Le jour suivant ; même état, et le lendemain le roi mourut vers le soir.
Ainsi Alexandre est mort d’une de ces fièvres qui sont si communes en Algérie, en Grèce, dans l’Inde,et qui certainement règnent encore sur le bord de l’Euphrate.
Dès lors, la question d’empoisonnement se trouve résolue ; puisqu’il est établi que son affection fut une fièvre, il est établi par cela même que le poison et encore moins l’eau du Styx n’y furent pour rien.

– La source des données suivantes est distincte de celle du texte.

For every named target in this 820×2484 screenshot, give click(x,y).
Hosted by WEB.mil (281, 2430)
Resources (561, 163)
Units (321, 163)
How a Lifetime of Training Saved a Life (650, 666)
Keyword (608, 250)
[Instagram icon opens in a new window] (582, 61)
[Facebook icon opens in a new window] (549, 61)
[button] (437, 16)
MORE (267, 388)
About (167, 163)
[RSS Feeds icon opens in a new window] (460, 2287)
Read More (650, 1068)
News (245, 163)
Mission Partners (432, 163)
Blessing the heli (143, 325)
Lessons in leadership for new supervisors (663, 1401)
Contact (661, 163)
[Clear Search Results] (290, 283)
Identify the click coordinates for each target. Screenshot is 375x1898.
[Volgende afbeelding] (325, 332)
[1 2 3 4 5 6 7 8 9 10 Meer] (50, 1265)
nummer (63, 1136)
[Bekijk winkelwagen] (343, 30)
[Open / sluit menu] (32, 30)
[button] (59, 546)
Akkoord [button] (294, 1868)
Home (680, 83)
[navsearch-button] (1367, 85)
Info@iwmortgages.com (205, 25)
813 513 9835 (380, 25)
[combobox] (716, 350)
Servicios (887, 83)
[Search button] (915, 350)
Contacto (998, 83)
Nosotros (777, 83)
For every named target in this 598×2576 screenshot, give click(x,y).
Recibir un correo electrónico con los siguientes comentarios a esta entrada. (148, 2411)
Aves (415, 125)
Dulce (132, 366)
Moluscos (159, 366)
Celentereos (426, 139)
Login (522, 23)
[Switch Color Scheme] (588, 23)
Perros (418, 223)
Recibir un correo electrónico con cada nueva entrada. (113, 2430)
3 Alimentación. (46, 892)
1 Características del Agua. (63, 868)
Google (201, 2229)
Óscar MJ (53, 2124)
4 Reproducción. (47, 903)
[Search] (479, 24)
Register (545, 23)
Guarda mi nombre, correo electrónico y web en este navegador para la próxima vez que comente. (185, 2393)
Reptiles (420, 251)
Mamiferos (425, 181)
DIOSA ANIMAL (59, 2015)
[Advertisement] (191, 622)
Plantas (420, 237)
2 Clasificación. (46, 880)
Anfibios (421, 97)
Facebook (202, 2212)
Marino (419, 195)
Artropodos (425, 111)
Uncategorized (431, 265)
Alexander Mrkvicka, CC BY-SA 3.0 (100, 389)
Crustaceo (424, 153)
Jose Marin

Éphippus, dans son livre sur la Sépulture d’Alexandre et d’Éphestion, avait attribué la mort d’Alexandre à des excès de boisson. Protéas le Macédonien, dit-il, était très grand buveur, jouissant néanmoins d’une bonne santé, car il était habitué. Alexandre, ayant demandé une large coupe, la vida avant Protéas. Celui-ci la prit, donna de grandes louanges au roi, et à son tour but la coupe de manière à s’attirer les applaudissements de tous les convives. Peu après, Protéas, ayant demandé la même coupe, la vida de nouveau. Alexandre lui fit raison avec courage ; mais il ne put supporter cet excès de boisson ; il se laissa tomber sur son oreiller, et la coupe lui échappa des mains. Ce fut là que commença la maladie dont il mourut, maladie infligée par la colère de Bacchus, à cause qu’il avait, pris la ville de Thèbes, patrie de ce dieu.
On déchargera Bacchus de toute intervention dans la maladie du prince. A la vérité, des excès de vin peuvent, débilitant l’économie, la rendre plus accessible aux influences morbides ; mais Alexandre était dans un lieu où les causes qui produisent les fièvres intermittentes et rémittentes sont très puissantes ; il venait de faire avec quelques vaisseaux une promenade dans les marais que forme l’Euphrate au-dessous de Babylone, et c’était là un ennemi dangereux contre lequel ne pouvaient rien son invincible phalange et ses victoires, mais duquel un médecin habile et, actif l’aurait peut-être préservé.
Que fit-on pour combattre la maladie ? Les Éphémérides royales, au moins dans les extraits qui nous ont été conservés par Arrien et Plutarque, omettent toute mention des médecins et des secours médicaux ; elles ne parlent que des sacrifices qu’Alexandre fit régulièrement et des bains qu’il prit avec non moins de régularité tant que ses forces le lui permirent.